- _What needs to be done_: Duplicate the passage of the teen stress text from "Awakening sexuality –" to "stress for a teenager.", unchanged.

- _Document text_:
******************************
How to Help Your Teenager Cope with Stress?
Stress is a very real and far reaching component of modern living. It affects increasing numbers of people and statistics show that the fastest rising numbers for stress related problems is amongst teenagers. Understanding the issues will be imperative for any parent wishing to know how to help their teenager cope with stress.
What causes stress in the teen years?
There are many factors that may cause stress in a teenager and different personalities will respond to this in a variety of ways. It is an incredibly difficult time of life for any individual as they have to battle with raging hormones, often alarming bodily changes, exam and school pressure as well as starting to experience many things for the very first time.
It can be a real ‘twilight zone’ with confusing feelings; they no longer fit in the world of children but are not yet adults, although they may be experiencing very adult things.
Exams and schooling – enormous pressure is now put on teens during exams. Parents, media, teachers and their peers may all press home the message that failure in exams may lead to failure in life. It restricts college choices and therefore ultimately job choices.
Awakening sexuality – the occurrence of puberty and its many and varied implications can be an extremely confusing time for a teenager. If they have developed physically in front or behind the pack it can be even worse. Along with all this, a teenager may be experiencing boyfriend/girlfriend issues for the first time or may be anxious at the lack of having a boyfriend/girlfriend.
Family dysfunctions or problems – an unstable home life can be very unsettling and distressing for everyone concerned. Children of divorcing parents, where there has been death in the family or mental illness and alcoholism, can all contribute to escalating stress for a teenager.
Peer problems – this can take many forms but often occurs as bullying, teasing, being made to feel like a misfit or relationship problems in general.
******************************
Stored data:
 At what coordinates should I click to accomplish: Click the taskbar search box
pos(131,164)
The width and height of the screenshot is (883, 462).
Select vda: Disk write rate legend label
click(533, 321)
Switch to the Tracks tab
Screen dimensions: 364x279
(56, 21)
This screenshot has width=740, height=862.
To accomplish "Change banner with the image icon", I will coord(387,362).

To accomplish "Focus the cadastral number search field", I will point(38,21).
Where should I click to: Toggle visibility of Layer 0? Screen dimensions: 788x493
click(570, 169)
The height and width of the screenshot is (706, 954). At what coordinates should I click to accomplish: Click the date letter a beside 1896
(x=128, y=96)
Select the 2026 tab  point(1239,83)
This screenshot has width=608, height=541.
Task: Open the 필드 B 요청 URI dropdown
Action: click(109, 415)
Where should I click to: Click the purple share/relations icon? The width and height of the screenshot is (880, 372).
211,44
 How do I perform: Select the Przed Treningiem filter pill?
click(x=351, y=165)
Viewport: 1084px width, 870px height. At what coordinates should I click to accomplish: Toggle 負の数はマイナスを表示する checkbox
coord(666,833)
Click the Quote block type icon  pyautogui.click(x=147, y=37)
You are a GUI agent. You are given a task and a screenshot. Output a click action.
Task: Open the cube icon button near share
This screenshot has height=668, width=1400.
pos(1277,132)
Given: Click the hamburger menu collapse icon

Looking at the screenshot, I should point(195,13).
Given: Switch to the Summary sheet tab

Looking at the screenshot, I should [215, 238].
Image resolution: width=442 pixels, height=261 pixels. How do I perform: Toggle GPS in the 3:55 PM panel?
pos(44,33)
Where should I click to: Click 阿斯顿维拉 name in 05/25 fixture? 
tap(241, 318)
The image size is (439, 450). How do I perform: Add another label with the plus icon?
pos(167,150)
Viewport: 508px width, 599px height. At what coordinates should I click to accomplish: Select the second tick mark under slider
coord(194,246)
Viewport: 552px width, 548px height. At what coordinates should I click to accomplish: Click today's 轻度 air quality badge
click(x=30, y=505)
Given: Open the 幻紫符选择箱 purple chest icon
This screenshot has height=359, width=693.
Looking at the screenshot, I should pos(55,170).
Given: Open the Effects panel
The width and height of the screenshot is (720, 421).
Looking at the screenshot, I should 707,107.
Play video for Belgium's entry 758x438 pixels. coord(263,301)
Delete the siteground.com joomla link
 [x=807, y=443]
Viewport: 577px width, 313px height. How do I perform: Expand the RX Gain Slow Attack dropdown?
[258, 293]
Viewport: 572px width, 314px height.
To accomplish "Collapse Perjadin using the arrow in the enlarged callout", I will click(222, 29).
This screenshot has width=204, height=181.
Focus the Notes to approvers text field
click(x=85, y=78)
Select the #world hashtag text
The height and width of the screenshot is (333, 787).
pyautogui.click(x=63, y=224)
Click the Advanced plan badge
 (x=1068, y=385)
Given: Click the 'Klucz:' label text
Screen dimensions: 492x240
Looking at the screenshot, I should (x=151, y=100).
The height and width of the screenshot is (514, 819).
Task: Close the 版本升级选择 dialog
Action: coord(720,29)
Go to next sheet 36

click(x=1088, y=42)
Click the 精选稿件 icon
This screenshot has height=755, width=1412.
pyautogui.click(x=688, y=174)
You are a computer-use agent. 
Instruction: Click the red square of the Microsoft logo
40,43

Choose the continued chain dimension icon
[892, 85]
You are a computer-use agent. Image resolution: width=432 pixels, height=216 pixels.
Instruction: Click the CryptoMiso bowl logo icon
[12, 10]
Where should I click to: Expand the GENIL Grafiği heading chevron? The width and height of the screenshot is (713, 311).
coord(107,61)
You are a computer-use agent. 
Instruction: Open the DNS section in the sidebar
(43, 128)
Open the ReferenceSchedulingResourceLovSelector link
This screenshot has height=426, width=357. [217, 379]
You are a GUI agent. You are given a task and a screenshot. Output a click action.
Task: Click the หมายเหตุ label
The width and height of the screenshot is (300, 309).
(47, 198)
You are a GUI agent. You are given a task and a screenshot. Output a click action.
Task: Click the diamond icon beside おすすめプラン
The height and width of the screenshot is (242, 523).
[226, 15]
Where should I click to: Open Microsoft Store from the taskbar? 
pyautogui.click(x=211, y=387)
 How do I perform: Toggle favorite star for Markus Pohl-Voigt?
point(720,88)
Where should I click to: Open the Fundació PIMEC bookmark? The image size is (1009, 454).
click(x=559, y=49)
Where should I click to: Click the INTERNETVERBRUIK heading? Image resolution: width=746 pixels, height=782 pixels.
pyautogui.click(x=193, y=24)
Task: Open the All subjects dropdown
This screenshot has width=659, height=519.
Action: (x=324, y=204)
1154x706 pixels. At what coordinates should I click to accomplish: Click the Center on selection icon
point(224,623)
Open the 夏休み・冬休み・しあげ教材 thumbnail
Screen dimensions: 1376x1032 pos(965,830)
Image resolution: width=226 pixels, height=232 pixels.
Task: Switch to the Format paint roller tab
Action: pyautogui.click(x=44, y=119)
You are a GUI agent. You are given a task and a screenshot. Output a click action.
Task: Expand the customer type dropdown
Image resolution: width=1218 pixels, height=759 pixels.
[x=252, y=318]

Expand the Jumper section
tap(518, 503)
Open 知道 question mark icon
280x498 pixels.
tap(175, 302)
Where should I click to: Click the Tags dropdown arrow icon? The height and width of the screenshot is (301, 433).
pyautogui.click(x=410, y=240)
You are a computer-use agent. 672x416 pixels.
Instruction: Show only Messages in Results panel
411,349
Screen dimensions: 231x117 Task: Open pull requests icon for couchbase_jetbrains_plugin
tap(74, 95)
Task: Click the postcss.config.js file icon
******************************
- _Reply to the exercise_:
Awakening sexuality – the occurrence of puberty and its many and varied implications can be an extremely confusing time for a teenager. If they have developed physically in front or behind the pack it can be even worse. Along with all this, a teenager may be experiencing boyfriend/girlfriend issues for the first time or may be anxious at the lack of having a boyfriend/girlfriend.
Family dysfunctions or problems – an unstable home life can be very unsettling and distressing for everyone concerned. Children of divorcing parents, where there has been death in the family or mental illness and alcoholism, can all contribute to escalating stress for a teenager.